Course demand forecasting tools are changing that. Ad Astra, Coursedog, and CourseLeaf are three of the most recognized platforms within academic operations, and each offer distinct forecasting capabilities. However, they take different approaches, and understanding those differences can help institutions find the right fit for their specific needs.
Ad Astra has been focused on academic scheduling since 1996, and that long track record is reflected in the depth of their forecasting methodology. Their Student Demand Forecasting solution uses machine learning to calculate enrollment ranges based on program pathways, historical enrollment, and simulated student populations.
Rather than surfacing a single projected number, Ad Astra produces high and low demand ranges alongside plain-language reasoning, which gives schedulers a more nuanced picture of expected demand. Their Completion Path intelligence ties those projections to individual student degree progress.
One area that requires more consideration is scope. The platform is built around scheduling as a standalone function, which means institutions that also want connected curriculum management, catalog publishing, or assessment workflows will need to source those capabilities elsewhere. For teams evaluating demand forecasting as part of a broader academic operations consolidation, that separation can add complexity.
Coursedog approaches course demand forecasting as one component of a broader academic operations platform, and that integration is where its approach differs most. The Course Demand Projections module is embedded directly in Coursedog's academic scheduling interface, so schedulers can review predicted demand and fill rates, identify time conflicts, and act on recommendations without switching systems.

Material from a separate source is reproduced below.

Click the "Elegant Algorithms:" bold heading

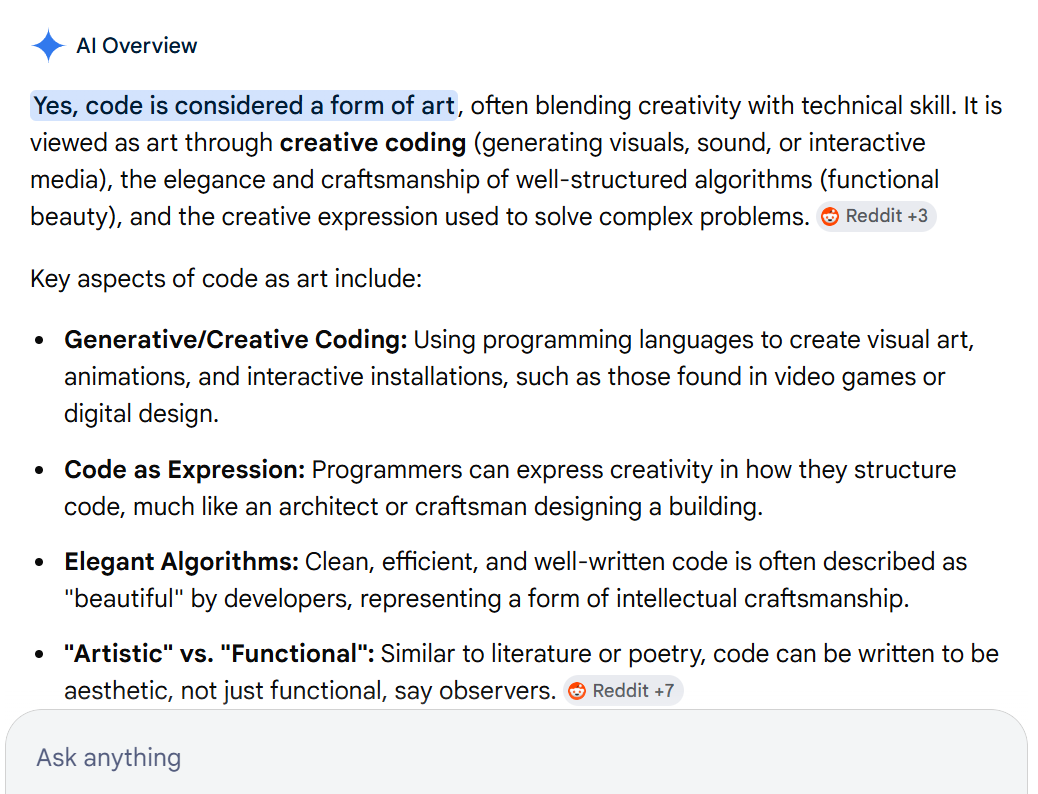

Demand projections draw on inferred program maps and degree requirement data, so forecasts reflect not just historical enrollment patterns but which students actually need a course to progress toward graduation.
Institutions using Coursedog for curriculum management, catalog publishing, or assessment have a single environment where demand insights are tied to the same data informing those other functions. For schedulers, that reduces the manual work of cross-referencing systems. For academic affairs leaders, it helps create a more coherent picture of how scheduling decisions connect to program health and student outcomes.
CourseLeaf is a well-established academic operations platform with an established presence in curriculum management, catalog publishing, and academic scheduling. Their CLSS Course Demand feature gives schedulers access to historical and current enrollment trends, waitlist data, and percentage-based demand changes over time, presented through a visual interface that can be filtered by campus, modality, department, and course level.
CourseLeaf’s demand offering differs from the other platforms in this comparison in its approach to forecasting. The tool surfaces historical trends and real-time enrollment data effectively, but based on publicly available information, CLSS Course Demand does not appear to include the same degree of predictive modeling found in the other platforms discussed above. Institutions whose forecasting needs include forward-looking projections based on degree pathways and student completion data may want to evaluate whether CLSS Course Demand meets those requirements.